# ASSIGNMENT
Every line of the records that contains the string "Jump" counts once; give the total and nothing else.

[[ DATA SUPPLIED, beginning ]]

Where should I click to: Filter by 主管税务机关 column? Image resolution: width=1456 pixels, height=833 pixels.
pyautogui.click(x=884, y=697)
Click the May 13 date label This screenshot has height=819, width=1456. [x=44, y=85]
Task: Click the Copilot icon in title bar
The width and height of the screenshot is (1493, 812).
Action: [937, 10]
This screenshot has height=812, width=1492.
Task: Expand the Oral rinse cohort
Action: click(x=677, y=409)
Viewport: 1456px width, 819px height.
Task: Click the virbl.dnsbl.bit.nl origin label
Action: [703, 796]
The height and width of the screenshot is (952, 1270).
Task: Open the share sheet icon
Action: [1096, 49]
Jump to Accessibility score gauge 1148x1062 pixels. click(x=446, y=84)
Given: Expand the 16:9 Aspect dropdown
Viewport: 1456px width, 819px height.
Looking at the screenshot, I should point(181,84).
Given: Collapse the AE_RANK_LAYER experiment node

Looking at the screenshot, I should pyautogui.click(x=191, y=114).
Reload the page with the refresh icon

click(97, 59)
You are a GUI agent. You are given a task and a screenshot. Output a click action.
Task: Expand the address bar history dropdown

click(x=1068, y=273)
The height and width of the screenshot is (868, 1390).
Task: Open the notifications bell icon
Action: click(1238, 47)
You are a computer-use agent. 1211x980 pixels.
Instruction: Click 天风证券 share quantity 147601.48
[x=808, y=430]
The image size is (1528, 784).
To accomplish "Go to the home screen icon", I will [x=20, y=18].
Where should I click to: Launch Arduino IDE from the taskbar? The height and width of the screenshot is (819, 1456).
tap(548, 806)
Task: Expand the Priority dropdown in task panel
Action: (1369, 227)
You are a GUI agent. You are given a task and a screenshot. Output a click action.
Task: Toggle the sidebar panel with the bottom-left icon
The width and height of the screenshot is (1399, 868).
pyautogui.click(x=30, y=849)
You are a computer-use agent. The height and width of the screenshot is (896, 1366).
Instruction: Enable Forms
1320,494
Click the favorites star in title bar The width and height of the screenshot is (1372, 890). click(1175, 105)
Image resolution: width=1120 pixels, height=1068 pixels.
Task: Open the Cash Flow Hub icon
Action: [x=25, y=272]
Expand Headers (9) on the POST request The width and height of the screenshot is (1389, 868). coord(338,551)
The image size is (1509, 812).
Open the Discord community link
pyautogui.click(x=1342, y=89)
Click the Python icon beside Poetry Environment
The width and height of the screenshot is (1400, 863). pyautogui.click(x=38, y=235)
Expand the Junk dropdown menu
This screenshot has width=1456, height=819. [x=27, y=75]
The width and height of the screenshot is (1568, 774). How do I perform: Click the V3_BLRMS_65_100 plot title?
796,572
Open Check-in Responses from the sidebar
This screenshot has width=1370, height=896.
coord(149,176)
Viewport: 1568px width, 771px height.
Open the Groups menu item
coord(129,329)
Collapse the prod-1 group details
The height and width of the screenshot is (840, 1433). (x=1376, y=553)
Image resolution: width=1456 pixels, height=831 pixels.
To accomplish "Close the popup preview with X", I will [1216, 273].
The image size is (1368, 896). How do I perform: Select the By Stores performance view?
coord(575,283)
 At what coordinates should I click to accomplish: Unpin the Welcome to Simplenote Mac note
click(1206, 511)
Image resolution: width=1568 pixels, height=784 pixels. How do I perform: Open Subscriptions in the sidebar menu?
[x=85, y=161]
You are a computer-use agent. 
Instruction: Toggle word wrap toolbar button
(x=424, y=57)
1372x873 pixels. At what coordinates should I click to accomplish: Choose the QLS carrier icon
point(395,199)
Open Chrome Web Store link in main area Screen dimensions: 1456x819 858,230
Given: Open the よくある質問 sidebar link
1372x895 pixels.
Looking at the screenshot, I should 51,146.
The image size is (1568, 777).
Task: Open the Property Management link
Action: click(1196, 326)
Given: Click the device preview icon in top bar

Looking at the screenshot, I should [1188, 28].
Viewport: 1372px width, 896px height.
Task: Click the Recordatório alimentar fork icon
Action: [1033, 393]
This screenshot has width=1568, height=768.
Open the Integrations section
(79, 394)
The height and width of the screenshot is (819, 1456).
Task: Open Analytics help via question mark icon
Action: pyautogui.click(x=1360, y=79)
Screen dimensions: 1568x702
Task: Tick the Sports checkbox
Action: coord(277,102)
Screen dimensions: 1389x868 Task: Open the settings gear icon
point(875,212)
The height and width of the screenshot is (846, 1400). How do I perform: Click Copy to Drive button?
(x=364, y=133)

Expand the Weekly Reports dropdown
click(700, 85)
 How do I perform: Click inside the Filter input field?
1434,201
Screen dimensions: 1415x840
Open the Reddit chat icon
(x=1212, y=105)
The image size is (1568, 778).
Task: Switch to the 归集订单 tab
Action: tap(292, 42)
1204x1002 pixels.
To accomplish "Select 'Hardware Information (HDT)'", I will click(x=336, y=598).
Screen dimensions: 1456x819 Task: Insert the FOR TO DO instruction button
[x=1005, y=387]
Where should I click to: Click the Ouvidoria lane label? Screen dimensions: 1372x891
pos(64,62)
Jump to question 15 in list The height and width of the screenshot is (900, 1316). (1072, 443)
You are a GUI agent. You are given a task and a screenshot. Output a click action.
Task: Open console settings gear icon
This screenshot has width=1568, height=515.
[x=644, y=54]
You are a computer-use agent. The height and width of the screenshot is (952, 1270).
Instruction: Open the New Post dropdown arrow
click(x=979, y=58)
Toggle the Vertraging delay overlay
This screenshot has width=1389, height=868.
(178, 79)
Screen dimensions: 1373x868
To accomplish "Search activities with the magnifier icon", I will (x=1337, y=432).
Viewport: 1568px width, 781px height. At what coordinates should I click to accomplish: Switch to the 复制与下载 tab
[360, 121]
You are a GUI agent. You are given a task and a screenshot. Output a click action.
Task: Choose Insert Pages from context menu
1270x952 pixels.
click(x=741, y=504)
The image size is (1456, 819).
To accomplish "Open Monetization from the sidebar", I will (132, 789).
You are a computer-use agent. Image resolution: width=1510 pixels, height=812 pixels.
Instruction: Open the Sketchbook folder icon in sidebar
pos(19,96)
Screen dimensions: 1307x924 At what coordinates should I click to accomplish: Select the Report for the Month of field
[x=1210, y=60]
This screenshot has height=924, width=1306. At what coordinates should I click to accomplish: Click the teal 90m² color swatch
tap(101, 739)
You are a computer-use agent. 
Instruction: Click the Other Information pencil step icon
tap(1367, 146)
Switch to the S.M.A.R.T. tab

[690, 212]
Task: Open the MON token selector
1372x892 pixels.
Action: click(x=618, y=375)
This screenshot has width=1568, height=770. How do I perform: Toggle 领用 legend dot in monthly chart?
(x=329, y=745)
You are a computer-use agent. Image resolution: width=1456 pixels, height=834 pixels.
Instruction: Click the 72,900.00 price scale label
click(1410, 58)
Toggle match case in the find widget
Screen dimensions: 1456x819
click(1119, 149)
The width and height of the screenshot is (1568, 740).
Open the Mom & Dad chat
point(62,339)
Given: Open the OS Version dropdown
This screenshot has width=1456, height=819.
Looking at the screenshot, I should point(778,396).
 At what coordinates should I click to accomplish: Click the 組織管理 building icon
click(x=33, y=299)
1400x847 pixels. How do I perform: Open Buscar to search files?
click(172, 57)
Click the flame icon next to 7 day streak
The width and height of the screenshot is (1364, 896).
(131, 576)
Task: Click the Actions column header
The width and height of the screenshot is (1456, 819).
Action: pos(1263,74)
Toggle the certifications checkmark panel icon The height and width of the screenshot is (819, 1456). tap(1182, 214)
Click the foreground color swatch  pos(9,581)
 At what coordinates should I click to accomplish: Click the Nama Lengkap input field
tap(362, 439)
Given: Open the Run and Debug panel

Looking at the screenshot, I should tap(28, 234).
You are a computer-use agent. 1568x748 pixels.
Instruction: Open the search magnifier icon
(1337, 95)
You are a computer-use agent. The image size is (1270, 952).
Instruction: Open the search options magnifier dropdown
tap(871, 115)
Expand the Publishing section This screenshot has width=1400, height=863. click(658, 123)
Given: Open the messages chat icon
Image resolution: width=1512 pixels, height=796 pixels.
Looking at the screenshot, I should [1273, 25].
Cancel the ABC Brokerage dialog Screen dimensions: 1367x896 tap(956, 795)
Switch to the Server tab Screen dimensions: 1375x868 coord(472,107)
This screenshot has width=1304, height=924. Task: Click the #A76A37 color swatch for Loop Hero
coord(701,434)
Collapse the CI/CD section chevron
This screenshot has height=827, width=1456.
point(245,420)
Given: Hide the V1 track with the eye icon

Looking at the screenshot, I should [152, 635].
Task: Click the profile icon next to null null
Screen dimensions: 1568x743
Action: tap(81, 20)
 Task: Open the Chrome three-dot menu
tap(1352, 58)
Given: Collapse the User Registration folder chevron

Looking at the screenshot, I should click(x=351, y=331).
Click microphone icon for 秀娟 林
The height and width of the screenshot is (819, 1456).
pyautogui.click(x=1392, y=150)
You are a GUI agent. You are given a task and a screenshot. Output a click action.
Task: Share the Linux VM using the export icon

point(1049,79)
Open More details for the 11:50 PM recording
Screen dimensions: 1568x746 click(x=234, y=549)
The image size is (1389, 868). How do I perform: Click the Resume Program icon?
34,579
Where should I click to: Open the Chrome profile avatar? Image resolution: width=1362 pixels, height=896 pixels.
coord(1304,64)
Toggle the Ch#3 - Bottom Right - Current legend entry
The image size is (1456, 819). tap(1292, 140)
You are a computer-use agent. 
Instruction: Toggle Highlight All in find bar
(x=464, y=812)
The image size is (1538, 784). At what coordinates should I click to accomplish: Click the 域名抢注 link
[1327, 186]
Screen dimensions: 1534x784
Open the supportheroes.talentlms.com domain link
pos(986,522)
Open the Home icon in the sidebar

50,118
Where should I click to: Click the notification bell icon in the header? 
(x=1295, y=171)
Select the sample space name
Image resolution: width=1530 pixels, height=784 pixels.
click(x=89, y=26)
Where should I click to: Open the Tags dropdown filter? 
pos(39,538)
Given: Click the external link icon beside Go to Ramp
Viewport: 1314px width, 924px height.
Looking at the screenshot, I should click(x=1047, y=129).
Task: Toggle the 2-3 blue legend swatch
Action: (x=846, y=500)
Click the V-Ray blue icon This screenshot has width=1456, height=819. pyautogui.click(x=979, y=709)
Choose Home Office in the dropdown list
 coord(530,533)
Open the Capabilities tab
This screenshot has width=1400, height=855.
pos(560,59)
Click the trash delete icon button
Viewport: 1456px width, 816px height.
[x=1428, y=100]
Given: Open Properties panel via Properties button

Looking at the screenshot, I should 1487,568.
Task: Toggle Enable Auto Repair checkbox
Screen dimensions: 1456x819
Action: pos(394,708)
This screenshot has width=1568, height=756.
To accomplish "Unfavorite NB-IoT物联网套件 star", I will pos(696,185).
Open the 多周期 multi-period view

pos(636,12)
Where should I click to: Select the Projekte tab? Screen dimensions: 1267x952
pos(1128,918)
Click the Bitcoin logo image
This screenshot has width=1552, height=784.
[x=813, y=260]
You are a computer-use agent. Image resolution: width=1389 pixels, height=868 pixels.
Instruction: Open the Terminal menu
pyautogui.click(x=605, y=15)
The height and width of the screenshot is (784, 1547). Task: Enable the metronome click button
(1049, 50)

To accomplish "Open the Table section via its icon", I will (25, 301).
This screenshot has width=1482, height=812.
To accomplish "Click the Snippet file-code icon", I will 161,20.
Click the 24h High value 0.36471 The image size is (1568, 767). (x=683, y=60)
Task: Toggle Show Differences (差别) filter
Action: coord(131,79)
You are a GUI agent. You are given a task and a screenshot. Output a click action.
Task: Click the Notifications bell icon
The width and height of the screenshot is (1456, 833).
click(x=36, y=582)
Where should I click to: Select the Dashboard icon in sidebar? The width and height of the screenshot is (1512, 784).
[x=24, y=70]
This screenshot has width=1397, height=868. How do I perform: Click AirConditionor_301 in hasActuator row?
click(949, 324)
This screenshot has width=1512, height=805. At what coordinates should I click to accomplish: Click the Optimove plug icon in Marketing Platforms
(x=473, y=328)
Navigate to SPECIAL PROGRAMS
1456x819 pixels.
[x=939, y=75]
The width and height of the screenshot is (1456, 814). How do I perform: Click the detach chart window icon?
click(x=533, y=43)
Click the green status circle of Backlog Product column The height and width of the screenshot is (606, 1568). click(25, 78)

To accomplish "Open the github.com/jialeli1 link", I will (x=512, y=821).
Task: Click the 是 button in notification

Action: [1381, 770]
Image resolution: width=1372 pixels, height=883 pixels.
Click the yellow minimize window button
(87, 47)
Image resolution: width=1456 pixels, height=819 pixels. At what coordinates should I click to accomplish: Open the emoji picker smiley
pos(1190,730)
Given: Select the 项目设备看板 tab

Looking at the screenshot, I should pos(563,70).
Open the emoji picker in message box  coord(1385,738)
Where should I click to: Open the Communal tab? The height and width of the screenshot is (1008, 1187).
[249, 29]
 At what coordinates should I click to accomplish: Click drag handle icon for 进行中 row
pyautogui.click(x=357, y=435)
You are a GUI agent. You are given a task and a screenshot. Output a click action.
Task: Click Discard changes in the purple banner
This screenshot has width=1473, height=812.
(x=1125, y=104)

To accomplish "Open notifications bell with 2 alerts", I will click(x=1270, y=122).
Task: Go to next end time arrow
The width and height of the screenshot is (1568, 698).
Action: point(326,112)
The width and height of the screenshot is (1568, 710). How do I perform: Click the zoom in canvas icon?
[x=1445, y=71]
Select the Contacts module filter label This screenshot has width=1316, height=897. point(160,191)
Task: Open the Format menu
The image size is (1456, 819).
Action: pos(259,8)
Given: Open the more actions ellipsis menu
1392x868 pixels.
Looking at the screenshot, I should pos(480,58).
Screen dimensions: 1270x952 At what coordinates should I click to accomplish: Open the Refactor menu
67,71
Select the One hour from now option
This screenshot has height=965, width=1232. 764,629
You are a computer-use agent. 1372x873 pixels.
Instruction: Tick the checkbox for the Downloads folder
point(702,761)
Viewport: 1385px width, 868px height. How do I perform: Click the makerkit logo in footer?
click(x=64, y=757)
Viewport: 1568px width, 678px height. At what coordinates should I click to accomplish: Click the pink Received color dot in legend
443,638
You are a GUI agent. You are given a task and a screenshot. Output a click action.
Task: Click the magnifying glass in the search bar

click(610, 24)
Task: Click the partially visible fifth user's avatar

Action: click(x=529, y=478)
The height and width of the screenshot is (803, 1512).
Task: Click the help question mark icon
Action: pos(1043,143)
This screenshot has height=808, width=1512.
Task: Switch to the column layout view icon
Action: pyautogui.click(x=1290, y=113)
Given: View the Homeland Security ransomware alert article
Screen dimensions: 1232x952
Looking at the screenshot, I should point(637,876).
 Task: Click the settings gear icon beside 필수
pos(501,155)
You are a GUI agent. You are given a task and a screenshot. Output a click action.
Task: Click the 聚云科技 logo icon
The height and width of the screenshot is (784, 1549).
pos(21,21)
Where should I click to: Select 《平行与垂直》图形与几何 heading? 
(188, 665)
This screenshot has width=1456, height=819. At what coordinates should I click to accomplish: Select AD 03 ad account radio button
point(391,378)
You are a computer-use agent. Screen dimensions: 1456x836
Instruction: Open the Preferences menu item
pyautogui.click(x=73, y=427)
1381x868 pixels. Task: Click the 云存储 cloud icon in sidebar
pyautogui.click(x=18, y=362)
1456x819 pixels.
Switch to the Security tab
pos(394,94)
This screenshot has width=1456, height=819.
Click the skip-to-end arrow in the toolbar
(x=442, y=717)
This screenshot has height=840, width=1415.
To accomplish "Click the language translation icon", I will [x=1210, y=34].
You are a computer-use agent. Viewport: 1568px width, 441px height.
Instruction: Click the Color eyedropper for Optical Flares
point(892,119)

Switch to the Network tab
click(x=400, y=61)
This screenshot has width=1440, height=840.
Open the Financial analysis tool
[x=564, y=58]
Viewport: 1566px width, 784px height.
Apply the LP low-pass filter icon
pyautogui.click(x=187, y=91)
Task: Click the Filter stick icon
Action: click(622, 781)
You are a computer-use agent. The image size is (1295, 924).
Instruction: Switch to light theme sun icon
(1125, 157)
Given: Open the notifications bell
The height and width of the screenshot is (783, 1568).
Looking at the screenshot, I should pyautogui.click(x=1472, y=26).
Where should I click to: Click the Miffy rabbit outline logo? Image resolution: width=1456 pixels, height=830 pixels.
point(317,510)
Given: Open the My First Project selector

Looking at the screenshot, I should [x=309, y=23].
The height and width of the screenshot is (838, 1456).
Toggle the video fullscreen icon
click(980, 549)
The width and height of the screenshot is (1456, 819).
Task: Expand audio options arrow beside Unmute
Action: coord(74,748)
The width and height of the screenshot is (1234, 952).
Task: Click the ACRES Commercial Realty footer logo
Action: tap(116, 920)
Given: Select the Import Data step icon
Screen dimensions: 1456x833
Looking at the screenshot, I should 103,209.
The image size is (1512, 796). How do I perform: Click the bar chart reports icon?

[[ DATA SUPPLIED, end ]]

# SOLUTION
2